Mac Daddy Tribute Blog said...

Hey, Craig: I lived in Milwaukee for about a year and a half. I was a reporter for the Milwaukee Courier. I left them for the Milwaukee Star. I lived on 2nd and Reservoir, not far from Brewery. I think it was Schlitz. I often went to a black bar on 5th & Locust. Sometimes, I would have a quick interview with some of the professional basketball players. They would order food and pick up after a game. One of the guys I used to talk to was Lew Alcindor. As I recall, he only wanted to talk about jazz. That was the best thing about Milwaukee for me: eating good food and talking to professional athletes, who were pretty smart guys, as I recall.

♥ CG ♥ said...

You're right, MacDaddy. My parents taught me to have a sense of community...something I don't have now, but really miss.

Anonymous said...

Daddy, I grew up in a very small town, and I never felt at home there. Never want to go back there again. People were small-minded, judgmental -- I even remember being verbally harassed by a former schoolmate / bully when I went back in the 90s.

Home is where you have community and people around you who love. You can go "home" for $69, or you can go "home" in your mind. The elements of Atlanta that you miss are right there in your memories and in how you've built community on-line in your blog and among your friends here in Minneapolis.

I know what you mean though. Even though I don't want to go back to that hometown, there are some memories that are there, physically locked in the surroundings. Memories are often interlocked with physical places.

Somebodies Friend said...

@CurvyGurl: I think this year will be different for me also, I'm not sure what is in store for me, but I can feel good things about to happen.

I've never felt quite this way before, my whole life has been about just getting by, both emotionally and financially. I think this year there is going to be some new opportunity brought into my life.

I've decided to change careers, do so something this is beneficial to others, rather then thinking of myself and what I want all the time, all that ever did was keep my thoughts locked onto what I wanted, and then I never achieved the goals that I set for myself.
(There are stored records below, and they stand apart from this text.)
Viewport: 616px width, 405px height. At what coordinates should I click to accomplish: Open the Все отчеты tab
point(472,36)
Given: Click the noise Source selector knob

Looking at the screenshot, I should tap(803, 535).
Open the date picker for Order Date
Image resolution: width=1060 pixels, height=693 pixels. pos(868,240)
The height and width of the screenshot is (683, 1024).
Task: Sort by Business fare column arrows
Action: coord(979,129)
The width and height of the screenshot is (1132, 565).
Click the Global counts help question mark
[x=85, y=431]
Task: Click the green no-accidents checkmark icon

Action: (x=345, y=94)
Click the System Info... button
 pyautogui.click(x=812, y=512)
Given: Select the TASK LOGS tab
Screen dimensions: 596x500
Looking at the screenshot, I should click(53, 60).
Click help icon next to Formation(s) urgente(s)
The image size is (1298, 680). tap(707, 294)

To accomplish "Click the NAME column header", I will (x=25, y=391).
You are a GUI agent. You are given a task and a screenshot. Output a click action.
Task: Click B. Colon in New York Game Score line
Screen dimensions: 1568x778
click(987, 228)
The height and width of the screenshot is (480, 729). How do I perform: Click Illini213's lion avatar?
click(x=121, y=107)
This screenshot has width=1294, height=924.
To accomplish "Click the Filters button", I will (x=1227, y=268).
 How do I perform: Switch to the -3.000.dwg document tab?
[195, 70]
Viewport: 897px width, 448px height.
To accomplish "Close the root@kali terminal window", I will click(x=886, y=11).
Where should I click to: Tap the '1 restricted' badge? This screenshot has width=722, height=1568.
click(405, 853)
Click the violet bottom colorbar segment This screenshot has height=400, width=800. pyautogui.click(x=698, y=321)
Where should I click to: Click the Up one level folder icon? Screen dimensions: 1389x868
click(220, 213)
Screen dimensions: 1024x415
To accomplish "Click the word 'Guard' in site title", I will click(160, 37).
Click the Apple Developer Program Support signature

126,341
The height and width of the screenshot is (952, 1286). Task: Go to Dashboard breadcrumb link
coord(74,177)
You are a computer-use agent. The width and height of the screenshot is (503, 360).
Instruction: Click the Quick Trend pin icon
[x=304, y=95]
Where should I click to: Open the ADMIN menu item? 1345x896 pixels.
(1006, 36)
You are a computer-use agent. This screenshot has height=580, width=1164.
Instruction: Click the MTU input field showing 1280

Maybe if I quit thinking only of myself, it will benefit others and a positive side effect will be that I benefit also.

I'll give it a shot anyway, don't have anything to loose, because what I was doing before sure wasn't working.

Peace

Lenoxave said...

I miss home all the time and even more now. I miss the extended fam on my block that loved and cared about me as much as my own blood. I miss ppl giving a damn about one another and helping each other.

I miss community and this post brings it home even more.

Anonymous said...

I've left home before always to return. The sentiment that you've expressed here is exactly why. As always, thanks for sharing and inviting us to do likewise.

Mac Daddy Tribute Blog said...

Anon: What you said about growing up in a small town and hating is a perspective I needed to hear. Thanks.

Sdg: That idea of looking out for each other was key. The neighborhood, or the block, was like an incubator that kept you warm, safe and protected until you could make it on your own.

CurbyGurl: I feel much the same way.

Somebody: Don't give up. Don't ever give up.

Nicki: Mentally, if not physically, I always return too. I'm thinking Christmas.